While the present results indicate that implicitly acquired contextual cues guide attention in visual search, they also show that such involuntary learning requires selective attention in the first place to achieve memory-based guidance subsequently. For instance, guiding attention incidentally towards the relocated target facilitated the updating of the previously acquired contextual associations. It thus appears that flexible contextual cueing in fact depends on the attentional engagement towards relevant target-context associations (Jiang & Chun, 2001; Beesley, Hanafi, Vadillo, Shanks, & Livesey, 2018). Conversely, being distracted from the search context reduces the size of contextual cueing (Conci & von Mühlenen, 2009). At the same time, contextual cueing has also shown to reveal a performance benefit even when attentional guidance is already optimal (Harris and Remington 2017) or when a spatial cue is provided in addition to the contextual cue (Schankin & Schubö, 2010). Thus, a selection bias derived from an invariant spatial layout may influence performance in addition to a bias that arises from bottom-up salience computations. Attention might therefore be guided both by past experience and by salient information in the display.

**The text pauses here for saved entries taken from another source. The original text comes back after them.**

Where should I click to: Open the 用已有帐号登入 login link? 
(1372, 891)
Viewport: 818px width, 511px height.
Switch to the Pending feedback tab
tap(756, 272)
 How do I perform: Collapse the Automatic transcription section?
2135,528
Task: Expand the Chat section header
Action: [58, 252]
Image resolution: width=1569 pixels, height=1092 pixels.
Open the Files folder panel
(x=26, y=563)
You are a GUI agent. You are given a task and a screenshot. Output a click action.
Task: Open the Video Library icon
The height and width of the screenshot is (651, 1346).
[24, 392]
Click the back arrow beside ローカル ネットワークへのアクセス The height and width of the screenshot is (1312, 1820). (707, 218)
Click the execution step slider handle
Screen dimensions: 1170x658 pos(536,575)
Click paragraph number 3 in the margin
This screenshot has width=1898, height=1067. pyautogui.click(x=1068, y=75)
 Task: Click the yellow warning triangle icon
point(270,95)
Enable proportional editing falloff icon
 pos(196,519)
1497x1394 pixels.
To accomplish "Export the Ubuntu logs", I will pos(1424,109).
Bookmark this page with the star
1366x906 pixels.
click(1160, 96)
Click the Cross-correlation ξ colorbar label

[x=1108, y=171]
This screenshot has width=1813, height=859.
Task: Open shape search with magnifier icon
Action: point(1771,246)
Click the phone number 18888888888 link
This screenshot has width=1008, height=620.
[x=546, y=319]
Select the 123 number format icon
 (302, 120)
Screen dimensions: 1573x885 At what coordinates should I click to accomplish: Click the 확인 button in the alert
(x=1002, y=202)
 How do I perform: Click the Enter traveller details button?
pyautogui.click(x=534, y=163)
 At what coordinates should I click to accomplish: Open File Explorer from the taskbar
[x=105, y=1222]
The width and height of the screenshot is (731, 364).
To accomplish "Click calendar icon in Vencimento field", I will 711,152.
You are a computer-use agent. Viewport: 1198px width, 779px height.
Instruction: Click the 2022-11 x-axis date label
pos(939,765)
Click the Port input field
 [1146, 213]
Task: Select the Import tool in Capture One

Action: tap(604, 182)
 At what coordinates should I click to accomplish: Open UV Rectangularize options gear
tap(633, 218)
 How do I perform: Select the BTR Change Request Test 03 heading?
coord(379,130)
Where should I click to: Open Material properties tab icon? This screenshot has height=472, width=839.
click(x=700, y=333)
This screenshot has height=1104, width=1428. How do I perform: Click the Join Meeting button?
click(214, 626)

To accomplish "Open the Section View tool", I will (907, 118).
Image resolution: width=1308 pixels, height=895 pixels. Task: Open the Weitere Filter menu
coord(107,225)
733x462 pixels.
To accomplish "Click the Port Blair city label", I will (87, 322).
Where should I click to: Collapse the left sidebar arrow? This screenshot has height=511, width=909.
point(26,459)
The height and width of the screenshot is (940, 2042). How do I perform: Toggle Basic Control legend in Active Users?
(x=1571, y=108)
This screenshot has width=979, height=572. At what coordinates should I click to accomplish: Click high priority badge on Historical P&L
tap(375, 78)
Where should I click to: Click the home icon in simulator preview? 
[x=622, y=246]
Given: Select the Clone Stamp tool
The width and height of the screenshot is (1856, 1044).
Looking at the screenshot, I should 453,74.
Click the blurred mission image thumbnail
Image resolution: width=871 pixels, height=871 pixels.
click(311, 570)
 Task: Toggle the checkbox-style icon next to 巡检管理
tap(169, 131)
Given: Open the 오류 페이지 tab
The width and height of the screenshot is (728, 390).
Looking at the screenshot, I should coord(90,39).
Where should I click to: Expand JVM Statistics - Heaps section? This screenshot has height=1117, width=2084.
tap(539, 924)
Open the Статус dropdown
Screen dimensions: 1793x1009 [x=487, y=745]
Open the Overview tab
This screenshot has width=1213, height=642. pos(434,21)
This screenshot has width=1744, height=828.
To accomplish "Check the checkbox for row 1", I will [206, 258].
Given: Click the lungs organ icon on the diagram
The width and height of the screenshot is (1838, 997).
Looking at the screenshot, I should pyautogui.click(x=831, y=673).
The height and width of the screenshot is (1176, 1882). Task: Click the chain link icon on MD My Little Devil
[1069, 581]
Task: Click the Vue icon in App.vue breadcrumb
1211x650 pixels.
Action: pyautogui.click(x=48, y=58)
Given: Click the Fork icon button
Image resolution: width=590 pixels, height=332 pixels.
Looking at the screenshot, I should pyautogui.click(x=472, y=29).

In more general terms, contextual cueing appears to reflect processes of attentional guidance on the basis of past experience; it comes about as a result of the registration of invariant spatial regularities in the environment and thus neither reflects purely goal-directed nor stimulus-driven attentional biases, but rather some bias that has been referred to as “derived” attention (Le Pelley, Mitchell, Beesley, George, & Wills, 2016). The current study shows that such an acquired, i.e., learned, attentional bias can be modulated by stimulus-driven factors.

In sum, the present study reveals that implicit memory representations of spatial contexts are adapted to changes in the learned input rather quickly and reliably, if attention is either directed to the changes or if old associations are inhibited. This suggests that the influence of a given contextual cue on visual search can be modified by redirecting attention away from these associations.